» Exercise details:
Below are some records; repeat them all exactly, minus the pictures.

» Dataset entries:

----------------------------------------

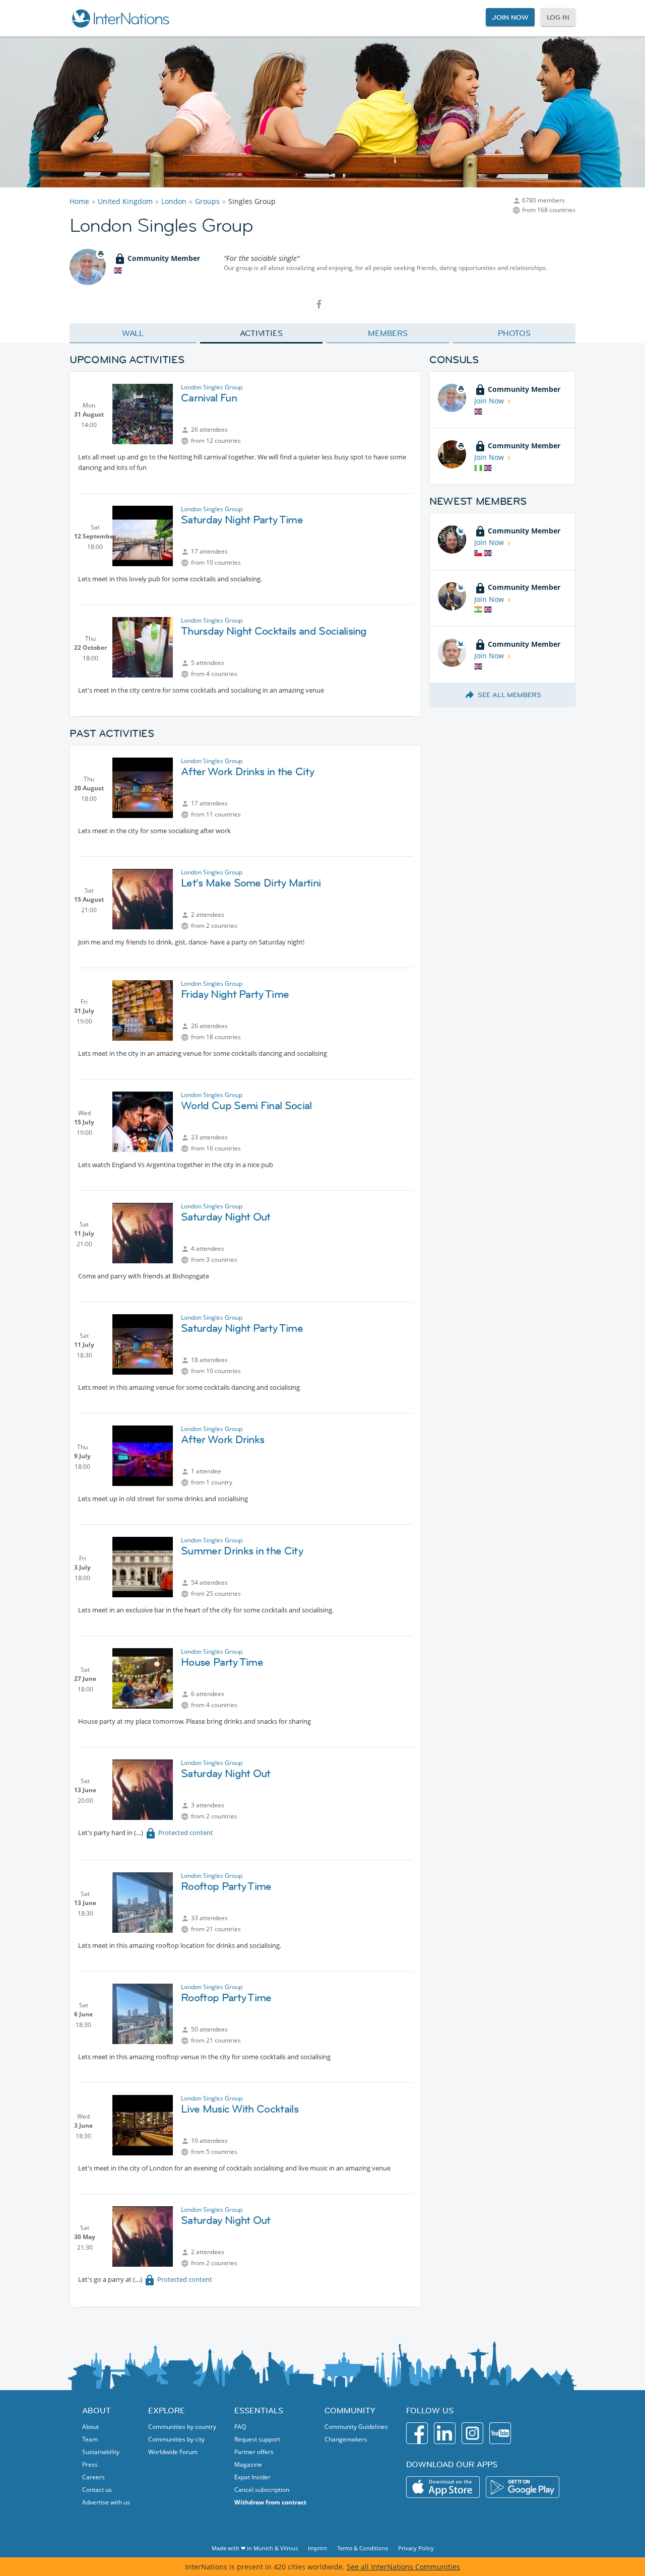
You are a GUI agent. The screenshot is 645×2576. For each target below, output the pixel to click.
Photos (514, 333)
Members (388, 333)
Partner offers (254, 2452)
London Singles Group (211, 387)
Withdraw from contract (270, 2502)
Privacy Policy (416, 2548)
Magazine (248, 2464)
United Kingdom (125, 201)
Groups (207, 201)
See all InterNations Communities (403, 2566)
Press (90, 2464)
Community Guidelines (356, 2426)
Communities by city (176, 2439)
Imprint (317, 2548)
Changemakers (346, 2439)
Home (79, 201)
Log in (558, 17)
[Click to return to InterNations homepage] (120, 18)
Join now (510, 17)
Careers (93, 2477)
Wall (133, 333)
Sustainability (100, 2452)
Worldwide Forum (173, 2452)
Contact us (97, 2489)
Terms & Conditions (362, 2548)
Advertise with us (106, 2502)
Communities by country (182, 2426)
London (173, 201)
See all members (509, 694)
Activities (261, 333)
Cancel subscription (261, 2489)
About (90, 2426)
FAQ (240, 2426)
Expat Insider (252, 2477)
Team (90, 2439)
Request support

----------------------------------------

» Result for this task:
You are a GUI agent. The screenshot is 645×2576. For each target below, output the pixel to click.
Photos (514, 333)
Members (388, 333)
Partner offers (254, 2452)
London Singles Group (211, 387)
Withdraw from contract (270, 2502)
Privacy Policy (416, 2548)
Magazine (248, 2464)
United Kingdom (125, 201)
Groups (207, 201)
See all InterNations Communities (403, 2566)
Press (90, 2464)
Community Guidelines (356, 2426)
Communities by city (176, 2439)
Imprint (317, 2548)
Changemakers (346, 2439)
Home (79, 201)
Log in (558, 17)
[Click to return to InterNations homepage] (120, 18)
Join now (510, 17)
Careers (93, 2477)
Wall (133, 333)
Sustainability (100, 2452)
Worldwide Forum (173, 2452)
Contact us (97, 2489)
Terms & Conditions (362, 2548)
Advertise with us (106, 2502)
Communities by country (182, 2426)
London (173, 201)
See all members (509, 694)
Activities (261, 333)
Cancel subscription (261, 2489)
About (90, 2426)
FAQ (240, 2426)
Expat Insider (252, 2477)
Team (90, 2439)
Request support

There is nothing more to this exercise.